In order to reach a critical mass, we need to have a balance between Sky original content and investments in distribution and production assets through partnerships…
From the point of view of Sky originals, we like to have distribution rights through Sky Vision, but we will never lose a good project by insisting on it.
Your investment in independent producers is relatively sub-scale. Are you likely to scale up in the next few years?
Gary Davey: We will treat that opportunistically. We don’t have a fixed strategy that says we need to get to this critical point by such and such a time. We’re not frantically chasing acquisitions.
Was Sky’s recent Showtime deal for Sky Atlantic only possible because of the scale created by merging Sky with Sky Italia and Sky Deutschland?
Gary Davey: I had always imagined a world in which we had HBO and Showtime [Sky already has a deal with HBO for exclusive rights]. They are the best two storytellers for television in the world. To be able to develop Sky originals, where we can proudly sit alongside those two propositions is, to me, the fulfilment of a dream.
The three entities working side by side is an enormously powerful thing.
It would not have been possible without the scale of Europe, that’s the key point. Sky UK would not have pulled off that deal on its own. The fact that we were able to develop a pan-European proposition, to be the custodians of their brand… those deals take a long time to come together… two years for the Showtime deal.
How worried is Sky by competition from Netflix and Amazon Prime?
Gary Davey: We kicked this journey off way before either Netflix or Amazon Prime became an issue. This journey took a lot of development and a lot of thinking through.... I think we would have been on this journey with or without Netflix and Amazon.
The interesting thing about Netflix and Amazon is that nobody knows how successful any of those shows are. There is no data to prove whether their shows work or not.
The truth is, Netflix has been very successful in the UK, but at a time when we’ve grown as fast as we’ve ever grown and our churn rate is at the lowest level it’s been in 10 years.
The existence of Netflix does not seem to have damaged our customer base at all. It is a supplementary service.
The reinvention of Sky One
Gary Davey: ‘Sky One has always been a real challenge. It’s been through so many iterations. I know quite a bit about it because I launched the thing.

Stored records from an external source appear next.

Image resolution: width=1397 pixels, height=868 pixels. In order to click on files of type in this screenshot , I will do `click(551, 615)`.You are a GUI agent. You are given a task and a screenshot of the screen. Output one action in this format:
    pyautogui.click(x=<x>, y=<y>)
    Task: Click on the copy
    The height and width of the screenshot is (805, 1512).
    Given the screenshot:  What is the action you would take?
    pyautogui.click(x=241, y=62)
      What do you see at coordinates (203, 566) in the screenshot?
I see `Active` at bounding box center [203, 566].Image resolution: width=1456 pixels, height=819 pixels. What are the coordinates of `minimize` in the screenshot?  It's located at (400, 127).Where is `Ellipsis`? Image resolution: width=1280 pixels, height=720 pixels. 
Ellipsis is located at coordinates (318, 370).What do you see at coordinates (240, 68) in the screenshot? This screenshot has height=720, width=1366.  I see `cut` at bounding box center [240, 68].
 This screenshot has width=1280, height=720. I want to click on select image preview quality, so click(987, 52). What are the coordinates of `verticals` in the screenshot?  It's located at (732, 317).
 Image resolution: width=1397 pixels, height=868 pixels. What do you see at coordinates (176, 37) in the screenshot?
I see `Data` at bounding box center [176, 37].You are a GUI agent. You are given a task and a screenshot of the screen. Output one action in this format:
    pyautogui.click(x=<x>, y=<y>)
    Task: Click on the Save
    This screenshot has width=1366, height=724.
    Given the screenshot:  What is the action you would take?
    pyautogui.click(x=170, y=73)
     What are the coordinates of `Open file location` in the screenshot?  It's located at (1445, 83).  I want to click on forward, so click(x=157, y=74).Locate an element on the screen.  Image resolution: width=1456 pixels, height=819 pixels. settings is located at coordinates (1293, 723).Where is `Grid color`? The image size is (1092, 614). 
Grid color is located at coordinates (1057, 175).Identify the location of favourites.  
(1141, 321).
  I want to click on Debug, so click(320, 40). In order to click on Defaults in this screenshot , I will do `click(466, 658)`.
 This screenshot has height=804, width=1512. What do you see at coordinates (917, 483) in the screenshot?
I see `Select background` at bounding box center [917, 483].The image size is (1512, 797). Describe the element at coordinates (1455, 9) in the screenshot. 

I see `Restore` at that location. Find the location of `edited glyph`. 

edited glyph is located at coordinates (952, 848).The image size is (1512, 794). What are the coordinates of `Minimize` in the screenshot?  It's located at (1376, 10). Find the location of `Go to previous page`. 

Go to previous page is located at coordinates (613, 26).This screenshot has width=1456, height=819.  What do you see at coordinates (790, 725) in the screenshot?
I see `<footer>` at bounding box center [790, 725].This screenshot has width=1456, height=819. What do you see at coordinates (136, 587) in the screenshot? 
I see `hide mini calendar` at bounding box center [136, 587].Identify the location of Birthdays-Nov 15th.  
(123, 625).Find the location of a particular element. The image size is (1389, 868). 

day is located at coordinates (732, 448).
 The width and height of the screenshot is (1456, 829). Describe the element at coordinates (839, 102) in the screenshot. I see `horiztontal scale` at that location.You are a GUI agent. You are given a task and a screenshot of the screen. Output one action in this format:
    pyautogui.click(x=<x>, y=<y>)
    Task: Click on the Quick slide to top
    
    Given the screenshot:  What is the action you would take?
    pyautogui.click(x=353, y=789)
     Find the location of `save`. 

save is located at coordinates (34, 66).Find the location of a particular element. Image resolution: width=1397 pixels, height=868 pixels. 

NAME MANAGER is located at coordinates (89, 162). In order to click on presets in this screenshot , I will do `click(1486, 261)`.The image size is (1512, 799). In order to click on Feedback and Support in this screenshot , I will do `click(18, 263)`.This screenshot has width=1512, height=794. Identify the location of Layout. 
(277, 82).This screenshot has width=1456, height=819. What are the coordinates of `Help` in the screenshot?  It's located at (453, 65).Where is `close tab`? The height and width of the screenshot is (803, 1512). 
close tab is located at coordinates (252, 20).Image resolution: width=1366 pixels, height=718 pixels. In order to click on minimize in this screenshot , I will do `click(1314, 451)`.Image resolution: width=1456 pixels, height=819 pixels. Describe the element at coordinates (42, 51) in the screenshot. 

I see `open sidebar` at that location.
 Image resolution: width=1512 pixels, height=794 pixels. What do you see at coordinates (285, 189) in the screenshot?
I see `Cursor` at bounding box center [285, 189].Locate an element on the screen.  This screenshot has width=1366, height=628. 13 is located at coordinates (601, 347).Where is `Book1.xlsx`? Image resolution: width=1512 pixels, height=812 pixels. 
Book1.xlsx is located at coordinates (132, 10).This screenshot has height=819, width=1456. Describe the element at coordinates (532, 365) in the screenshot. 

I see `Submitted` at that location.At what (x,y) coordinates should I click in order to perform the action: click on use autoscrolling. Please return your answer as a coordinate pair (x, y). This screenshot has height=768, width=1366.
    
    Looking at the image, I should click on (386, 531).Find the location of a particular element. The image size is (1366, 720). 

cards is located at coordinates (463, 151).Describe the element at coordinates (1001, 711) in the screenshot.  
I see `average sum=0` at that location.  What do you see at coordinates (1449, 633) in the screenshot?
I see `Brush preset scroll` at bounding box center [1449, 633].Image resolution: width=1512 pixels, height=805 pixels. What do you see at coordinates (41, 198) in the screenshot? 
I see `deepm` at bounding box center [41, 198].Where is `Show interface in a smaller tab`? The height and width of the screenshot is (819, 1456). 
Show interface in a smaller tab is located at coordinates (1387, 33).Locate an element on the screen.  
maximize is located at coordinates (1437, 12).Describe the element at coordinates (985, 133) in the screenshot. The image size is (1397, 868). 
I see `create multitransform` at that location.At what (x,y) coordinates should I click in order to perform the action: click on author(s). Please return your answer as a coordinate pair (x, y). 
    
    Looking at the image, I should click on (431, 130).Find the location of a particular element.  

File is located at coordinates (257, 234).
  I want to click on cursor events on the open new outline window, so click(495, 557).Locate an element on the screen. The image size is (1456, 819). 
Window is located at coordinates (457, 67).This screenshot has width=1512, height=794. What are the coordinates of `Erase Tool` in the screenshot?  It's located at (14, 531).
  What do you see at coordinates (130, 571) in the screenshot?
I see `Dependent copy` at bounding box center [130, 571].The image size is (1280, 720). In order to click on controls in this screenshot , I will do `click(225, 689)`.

‘It was a mess and it’s been messy for a very long time. It’s probably been under-resourced and it’s probably too big an ambition to populate that channel with the right content unless you’ve got a budget…
‘We had to define a profile around the idea and then find the right content. Although it’s not yet perfect, something clicked last summer…
‘Supergirl was like the final piece in a really delicate puzzle. You, Me and the Apocalypse was the perfect Sky One show.’